FromEd Morton <mortonspam@gmail.com>
Date2011-05-16 07:08 -0500
Message-ID<iqr44b$oug$1@dont-email.me>
In reply to#1099
On 5/16/2011 5:41 AM, pk wrote:
> no.top.post@gmail.com wrote:
>
>> awk&stuff can "give me the the Nth element",
>
> No it can't.

I think what the OP means is that you can do this:

$ echo "a b c" | awk -v f=2 '{print $f}'
b
$ echo "a b c" | awk -v v="b" '{print foo(v)}'
>
>> but, without writing your own search-loop,
>> what can "give me the index of the 'element'
>> which is<elementValue>" ?
>
> What does that mean?
>

I think what the OP means is that he'd wants to be able to do this:

$ echo "a b c" | awk -v v="b" '{print foo(v)}'
2

and is asking if "foo()" exists. No, it doesn't exist in awk. You can do this:

$ echo "a b c" | awk -v v="b" '{print index($0,v)}'
3

to get the starting character position of the string contained in "v" but I 
don't think that's what he wants.
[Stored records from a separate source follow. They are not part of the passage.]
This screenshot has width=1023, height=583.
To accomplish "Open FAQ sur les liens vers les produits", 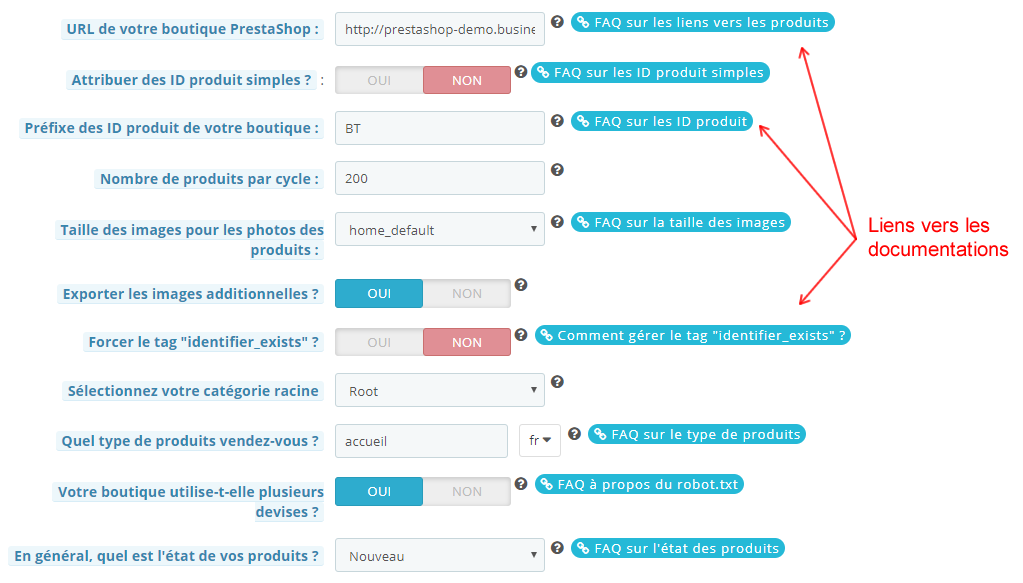I will coord(702,21).
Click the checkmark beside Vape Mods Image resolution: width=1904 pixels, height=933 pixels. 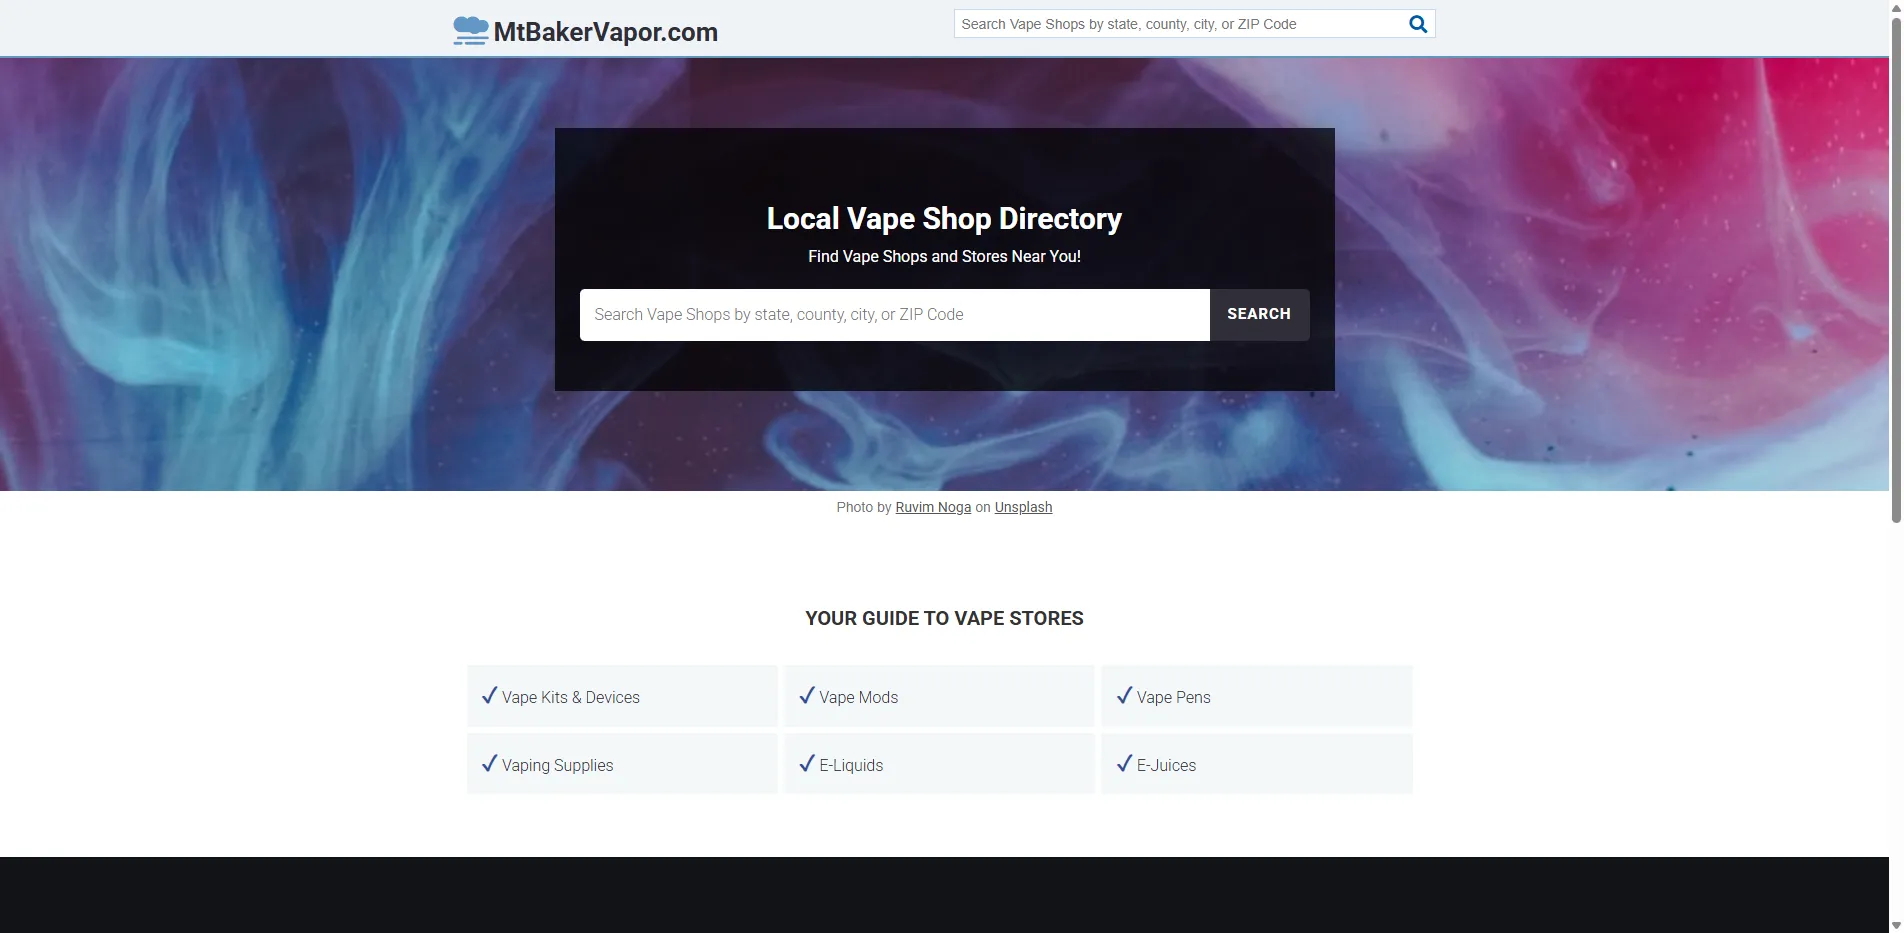pyautogui.click(x=807, y=695)
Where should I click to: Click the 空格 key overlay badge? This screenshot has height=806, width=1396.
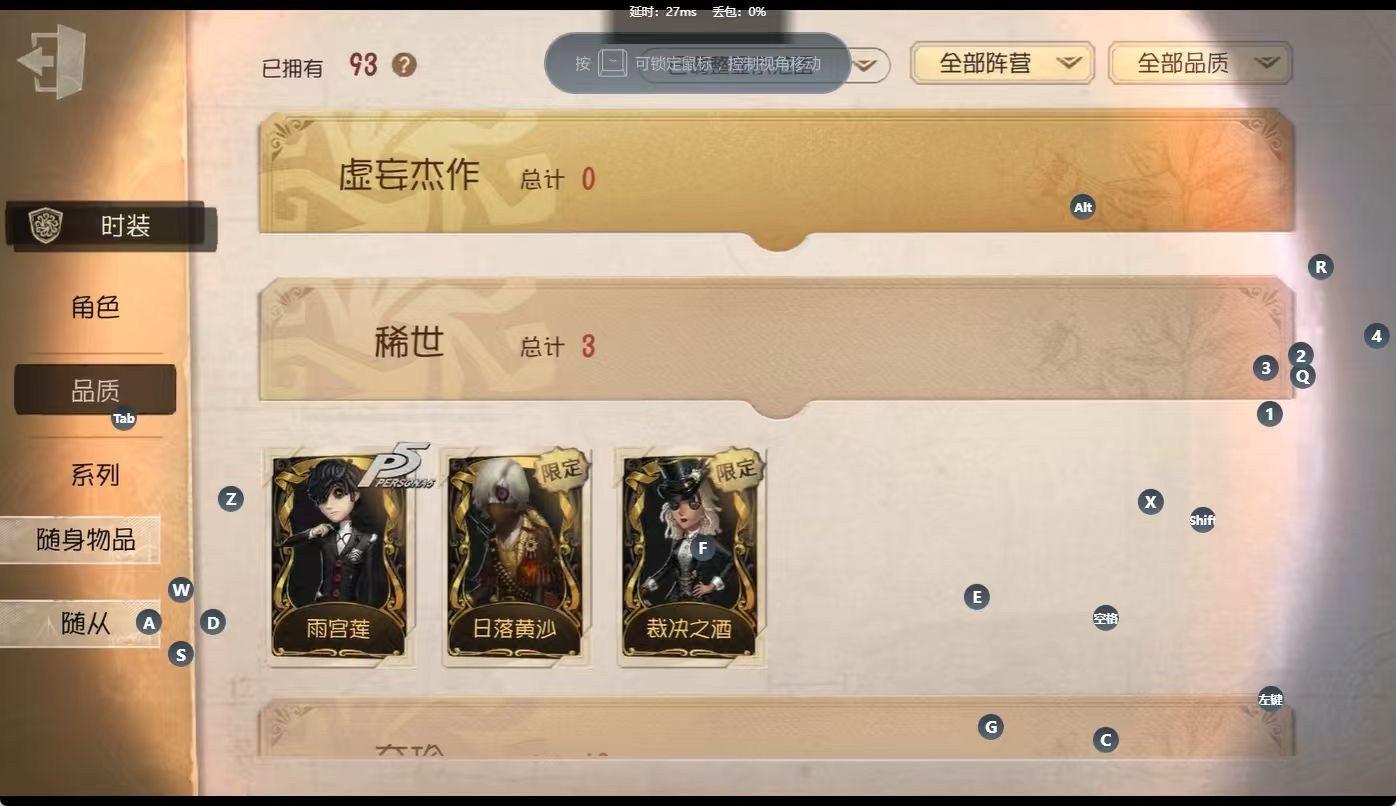coord(1105,618)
He'll just have to suffer through writing:

$ echo "a b c" | awk -v v="b" '{for (f=1;f<=NF;f++) if ($f==v) print f}'
2

or write his own foo() if he needs to do that multiple times in a script:

$ echo "a b c" | awk -v v="b" '{print foo(v)}
function foo(p) {for (f=1;f<=NF;f++) if ($f==p) return f}'
2

Regards,

	Ed.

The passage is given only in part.